Note: Schedules filed in paper format shall include a signed original and five copies of the schedule, including all exhibits. See Rule.13d-7 for other parties to whom copies are to be sent.

* The remainder of this cover page shall be filled out for a reporting person’s initial filing on this form with respect to the subject class of securities, and for any subsequent amendment containing information which would alter disclosures provided in a prior cover page.
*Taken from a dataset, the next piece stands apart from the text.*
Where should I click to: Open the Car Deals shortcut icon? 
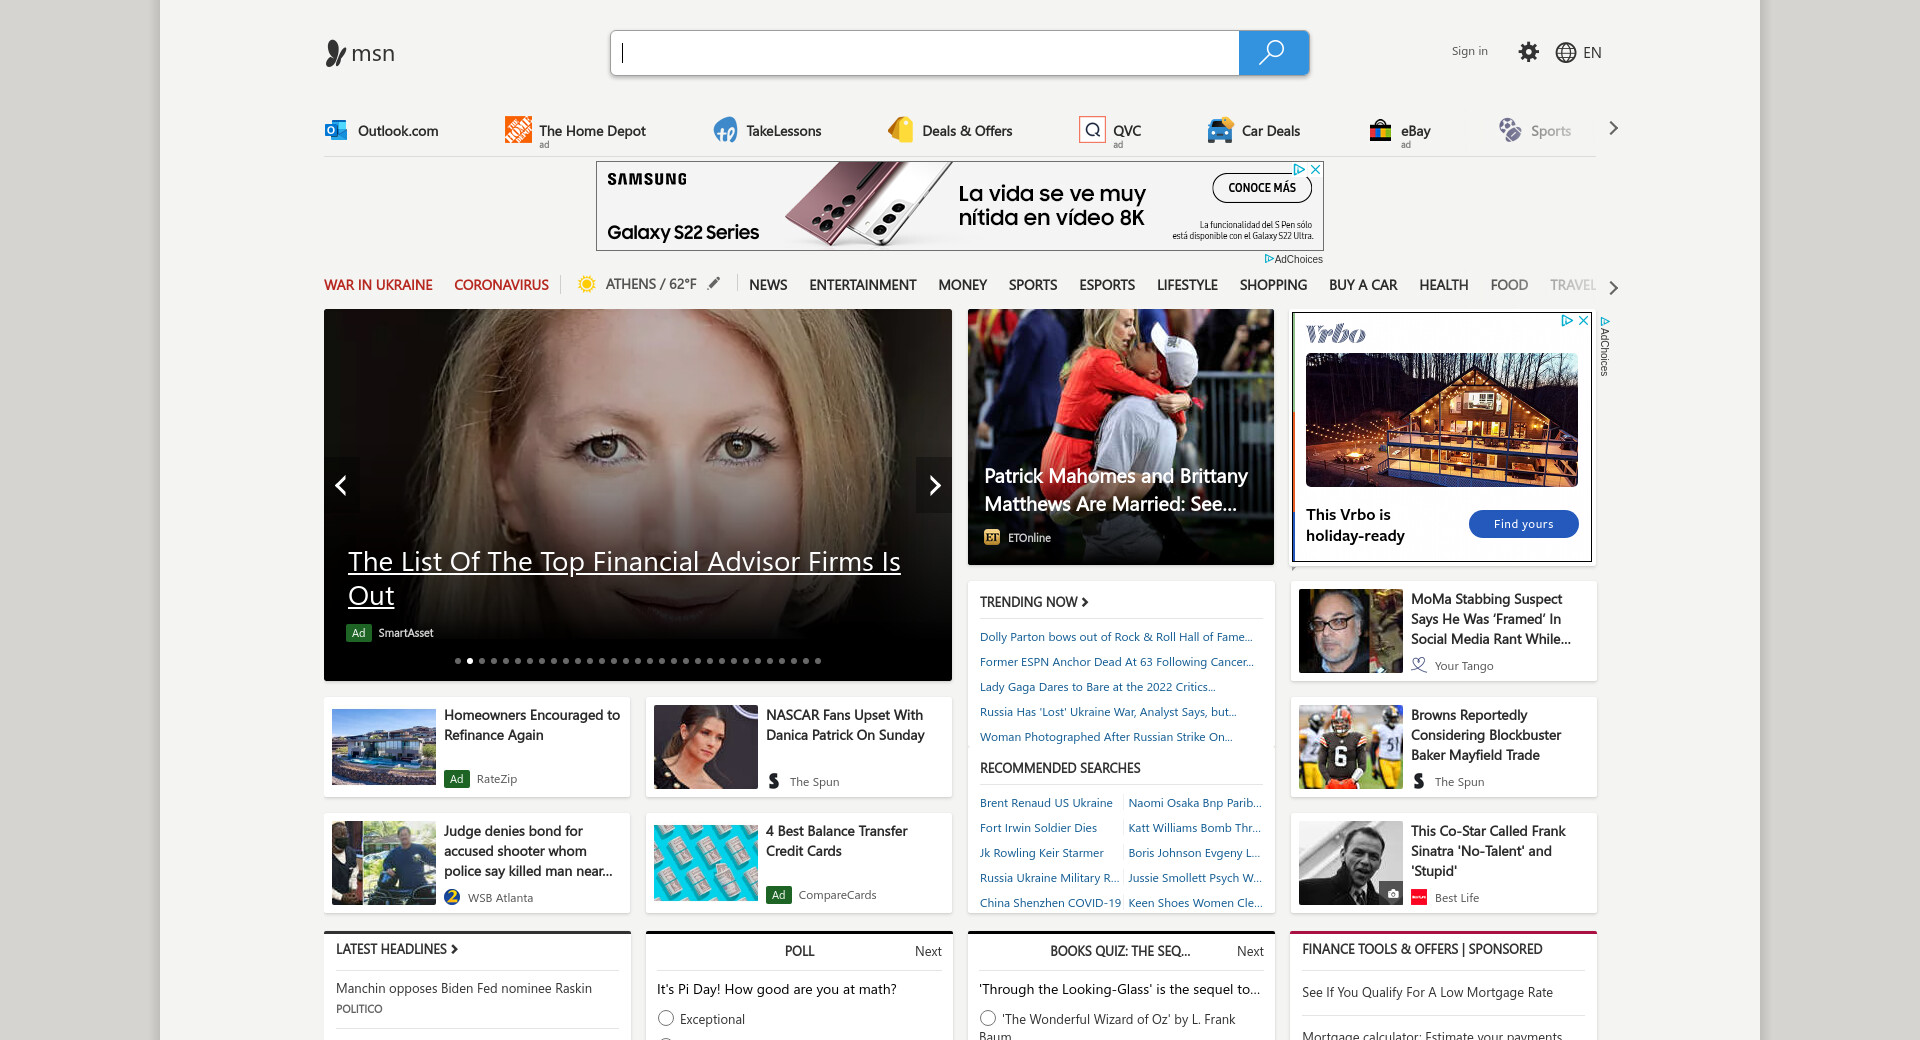tap(1220, 130)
The information required on the remainder of this cover page shall not be deemed to be “filed” for the purpose of Section 18 of the Securities Exchange Act of 1934 (“Act”) or otherwise subject to the liabilities of that section of the Act but shall be subject to all other provisions of the Act (however, see the Notes).



CUSIP No. 582828109    
Page 2 of 6
     
1.  Names of Reporting Persons.
Ronald D. Ordway (“RDO”)
Ronald D. Ordway, Individual Retirement Account (“RDO IRA”)
Karen W. Ordway (“KWO”)
 
2.  Check the Appropriate Box if a Member of a Group (See Instructions)
(a) o
(b) o
3.  SEC Use Only
4.  Source of Funds (See Instructions)
RDO: PF; RDO IRA: OO; KWO: PF
5.  Check if Disclosure of Legal Proceedings Is Required Pursuant to Items 2(d) or 2(e)
o
6.  Citizenship or Place of Organization
RDO, RDO IRA, KWO:  Florida, USA
   Number of Shares
   Beneficially
   Owned by
   Each Reporting
   Person With:
7.  Sole Voting Power
RDO: 1,563,131; RDO IRA: 4700; KWO: 2000
8.  Shared Voting Power
All Reporting Persons: 0
9.  Sole Dispositive Power
RDO: 1,563,131; RDO IRA: 4700; KWO: 2000
10.  Shared Dispositive Power
All Reporting Persons: 0
11.  Aggregate Amount Beneficially Owned by Each Reporting Person
RDO: 1,563,131; RDO IRA: 4700; KWO: 2000
12.  Check if the Aggregate Amount in Row (11) Excludes Certain Shares (See Instructions)
o
13.  Percent of Class Represented by Amount in Row (11)
RWO24.84%; RWO IRA: 0.07%; KWO: 0.03%;
14.  Type of Reporting Person (See Instructions)
RWO: IN; RWO IRA: OO; KWO: IN
 

 
ITEM 1. SECURITY AND ISSUER

The class of equity securities to which this Schedule 13D relates is the Common Shares Jaco Electronics, Inc. (the “Issuer”).  The Issuer’s principal executive offices are located 145 Oser Ave, Hauppauge, NY 11788-3701, United States.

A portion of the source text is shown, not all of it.